## Your task
Write out all of the entries, matching the original exactly.

▬▬▬▬▬▬▬▬▬▬

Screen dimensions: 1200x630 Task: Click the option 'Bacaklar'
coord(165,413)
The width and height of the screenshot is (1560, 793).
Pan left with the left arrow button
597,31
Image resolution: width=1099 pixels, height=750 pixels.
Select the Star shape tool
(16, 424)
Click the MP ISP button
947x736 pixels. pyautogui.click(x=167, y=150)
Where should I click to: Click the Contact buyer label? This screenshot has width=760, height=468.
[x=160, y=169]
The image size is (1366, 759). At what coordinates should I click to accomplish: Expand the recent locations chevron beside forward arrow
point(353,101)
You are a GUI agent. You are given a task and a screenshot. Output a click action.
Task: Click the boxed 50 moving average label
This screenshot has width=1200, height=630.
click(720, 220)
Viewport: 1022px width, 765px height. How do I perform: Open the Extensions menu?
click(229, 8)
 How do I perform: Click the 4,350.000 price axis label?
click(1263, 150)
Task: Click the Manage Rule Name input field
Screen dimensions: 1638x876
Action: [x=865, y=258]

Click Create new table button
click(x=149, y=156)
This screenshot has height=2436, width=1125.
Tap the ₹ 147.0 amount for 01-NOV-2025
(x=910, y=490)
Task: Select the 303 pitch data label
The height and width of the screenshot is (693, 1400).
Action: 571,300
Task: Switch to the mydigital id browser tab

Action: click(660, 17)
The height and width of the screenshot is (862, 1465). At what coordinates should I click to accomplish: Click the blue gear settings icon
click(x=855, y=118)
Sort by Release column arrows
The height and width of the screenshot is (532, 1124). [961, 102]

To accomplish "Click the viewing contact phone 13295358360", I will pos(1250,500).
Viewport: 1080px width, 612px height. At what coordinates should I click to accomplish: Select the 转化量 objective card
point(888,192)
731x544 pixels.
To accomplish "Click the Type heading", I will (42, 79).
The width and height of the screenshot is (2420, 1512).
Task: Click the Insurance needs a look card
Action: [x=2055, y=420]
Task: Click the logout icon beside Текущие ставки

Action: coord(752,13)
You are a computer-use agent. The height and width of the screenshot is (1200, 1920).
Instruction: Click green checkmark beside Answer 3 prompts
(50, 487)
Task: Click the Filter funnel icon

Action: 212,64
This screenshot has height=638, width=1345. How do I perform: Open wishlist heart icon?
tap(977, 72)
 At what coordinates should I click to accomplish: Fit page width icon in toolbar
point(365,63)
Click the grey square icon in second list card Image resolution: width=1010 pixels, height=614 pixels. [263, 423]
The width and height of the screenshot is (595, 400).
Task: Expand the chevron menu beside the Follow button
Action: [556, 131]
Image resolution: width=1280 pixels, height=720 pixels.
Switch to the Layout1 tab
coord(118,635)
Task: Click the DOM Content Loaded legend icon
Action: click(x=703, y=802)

▬▬▬▬▬▬▬▬▬▬

## Response for this exercise
Screen dimensions: 1200x630 Task: Click the option 'Bacaklar'
coord(165,413)
The width and height of the screenshot is (1560, 793).
Pan left with the left arrow button
597,31
Image resolution: width=1099 pixels, height=750 pixels.
Select the Star shape tool
(16, 424)
Click the MP ISP button
947x736 pixels. pyautogui.click(x=167, y=150)
Where should I click to: Click the Contact buyer label? This screenshot has width=760, height=468.
[x=160, y=169]
The image size is (1366, 759). At what coordinates should I click to accomplish: Expand the recent locations chevron beside forward arrow
point(353,101)
You are a GUI agent. You are given a task and a screenshot. Output a click action.
Task: Click the boxed 50 moving average label
This screenshot has width=1200, height=630.
click(720, 220)
Viewport: 1022px width, 765px height. How do I perform: Open the Extensions menu?
click(229, 8)
 How do I perform: Click the 4,350.000 price axis label?
click(1263, 150)
Task: Click the Manage Rule Name input field
Screen dimensions: 1638x876
Action: [x=865, y=258]

Click Create new table button
click(x=149, y=156)
This screenshot has height=2436, width=1125.
Tap the ₹ 147.0 amount for 01-NOV-2025
(x=910, y=490)
Task: Select the 303 pitch data label
The height and width of the screenshot is (693, 1400).
Action: 571,300
Task: Switch to the mydigital id browser tab

Action: click(660, 17)
The height and width of the screenshot is (862, 1465). At what coordinates should I click to accomplish: Click the blue gear settings icon
click(x=855, y=118)
Sort by Release column arrows
The height and width of the screenshot is (532, 1124). [961, 102]

To accomplish "Click the viewing contact phone 13295358360", I will pos(1250,500).
Viewport: 1080px width, 612px height. At what coordinates should I click to accomplish: Select the 转化量 objective card
point(888,192)
731x544 pixels.
To accomplish "Click the Type heading", I will (42, 79).
The width and height of the screenshot is (2420, 1512).
Task: Click the Insurance needs a look card
Action: [x=2055, y=420]
Task: Click the logout icon beside Текущие ставки

Action: coord(752,13)
You are a computer-use agent. The height and width of the screenshot is (1200, 1920).
Instruction: Click green checkmark beside Answer 3 prompts
(50, 487)
Task: Click the Filter funnel icon

Action: 212,64
This screenshot has height=638, width=1345. How do I perform: Open wishlist heart icon?
tap(977, 72)
 At what coordinates should I click to accomplish: Fit page width icon in toolbar
point(365,63)
Click the grey square icon in second list card Image resolution: width=1010 pixels, height=614 pixels. [263, 423]
The width and height of the screenshot is (595, 400).
Task: Expand the chevron menu beside the Follow button
Action: [556, 131]
Image resolution: width=1280 pixels, height=720 pixels.
Switch to the Layout1 tab
coord(118,635)
Task: Click the DOM Content Loaded legend icon
Action: click(x=703, y=802)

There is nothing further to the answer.